Set problem
Could you add 45 to every coordinate in the answers and write the entries out again, requests included, covering only the lines from the one that contains "Task: Open the 主题仓库 building icon" through the end of the entries? Leave the pictures out.

::::

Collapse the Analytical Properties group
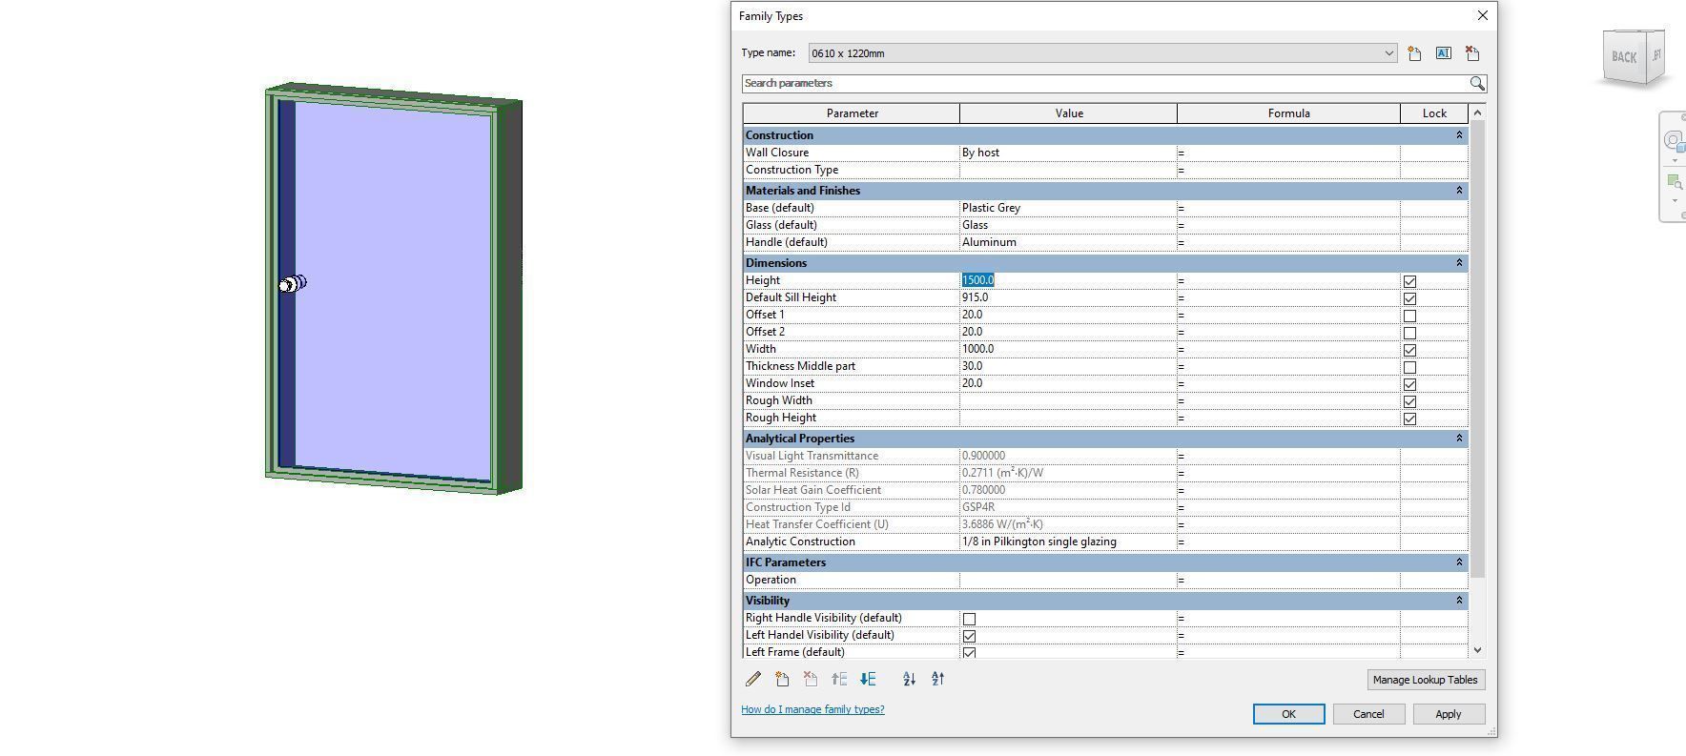This screenshot has height=756, width=1686. coord(1458,439)
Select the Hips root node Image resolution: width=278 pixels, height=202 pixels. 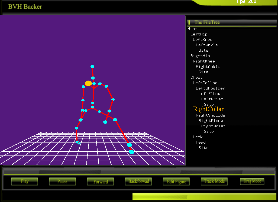click(x=192, y=29)
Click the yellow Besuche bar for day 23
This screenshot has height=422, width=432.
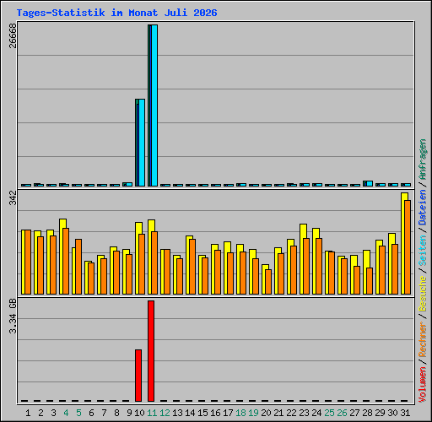coord(302,259)
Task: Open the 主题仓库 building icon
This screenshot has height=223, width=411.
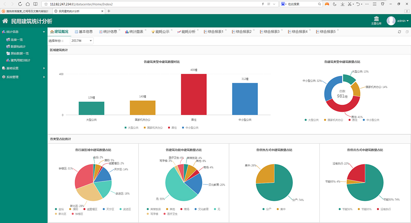Action: tap(376, 19)
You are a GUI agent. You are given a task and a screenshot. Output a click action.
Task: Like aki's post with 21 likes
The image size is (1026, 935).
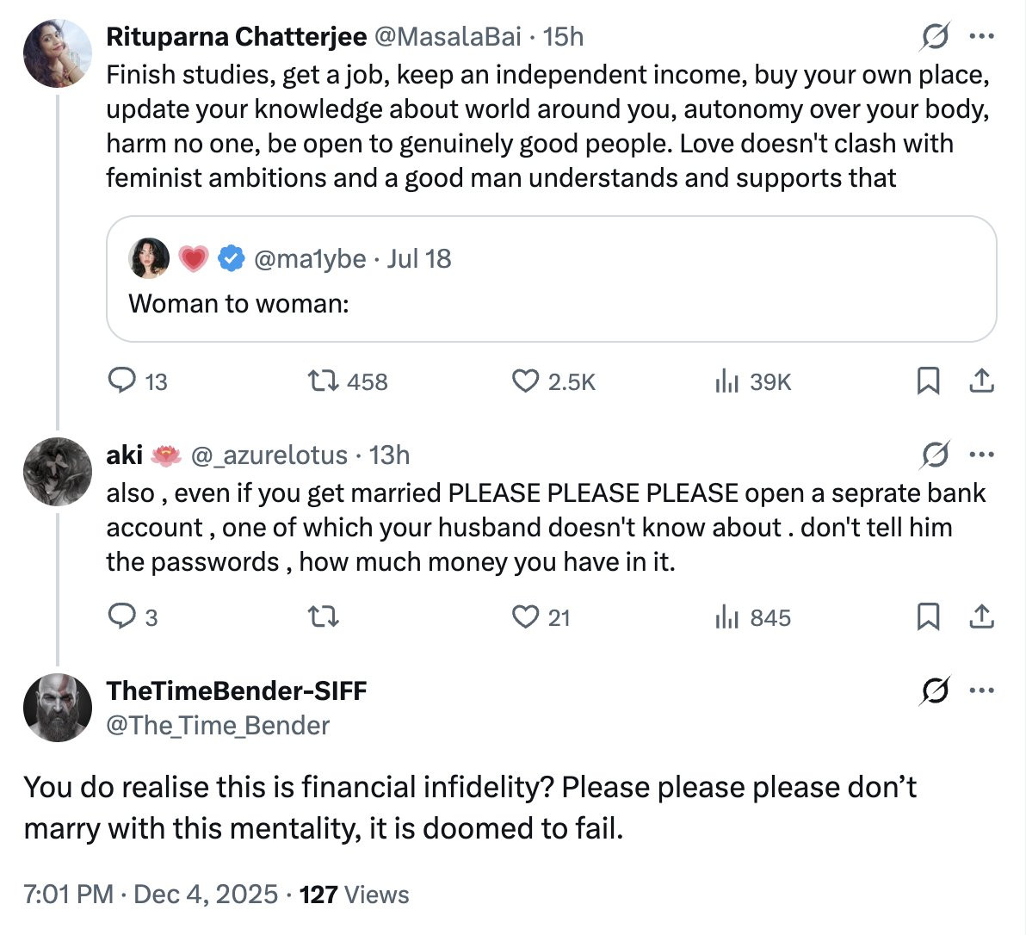(525, 616)
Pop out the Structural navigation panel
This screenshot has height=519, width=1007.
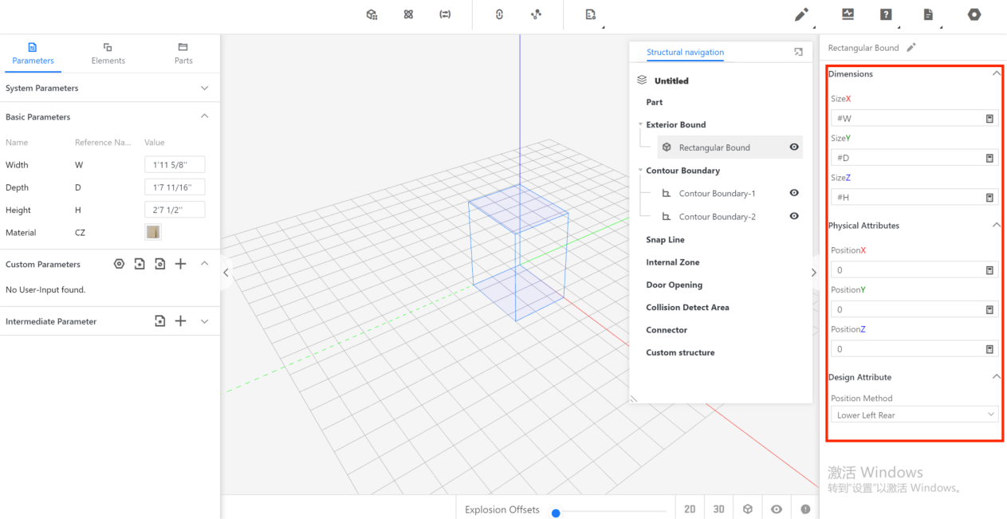[x=798, y=53]
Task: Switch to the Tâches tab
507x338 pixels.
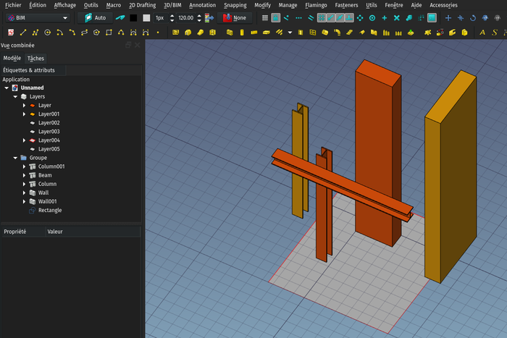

::::

Solution for this exercise
Task: Open the 主题仓库 building icon
This screenshot has height=223, width=411.
Action: tap(421, 64)
You are a GUI agent. You are given a task and a screenshot. Output a click action.
Task: Like aki's post with 21 likes
The image size is (1026, 935).
(570, 661)
Pop out the Structural navigation panel
This screenshot has height=519, width=1007.
[x=843, y=98]
Task: Switch to the Tâches tab
507x338 pixels.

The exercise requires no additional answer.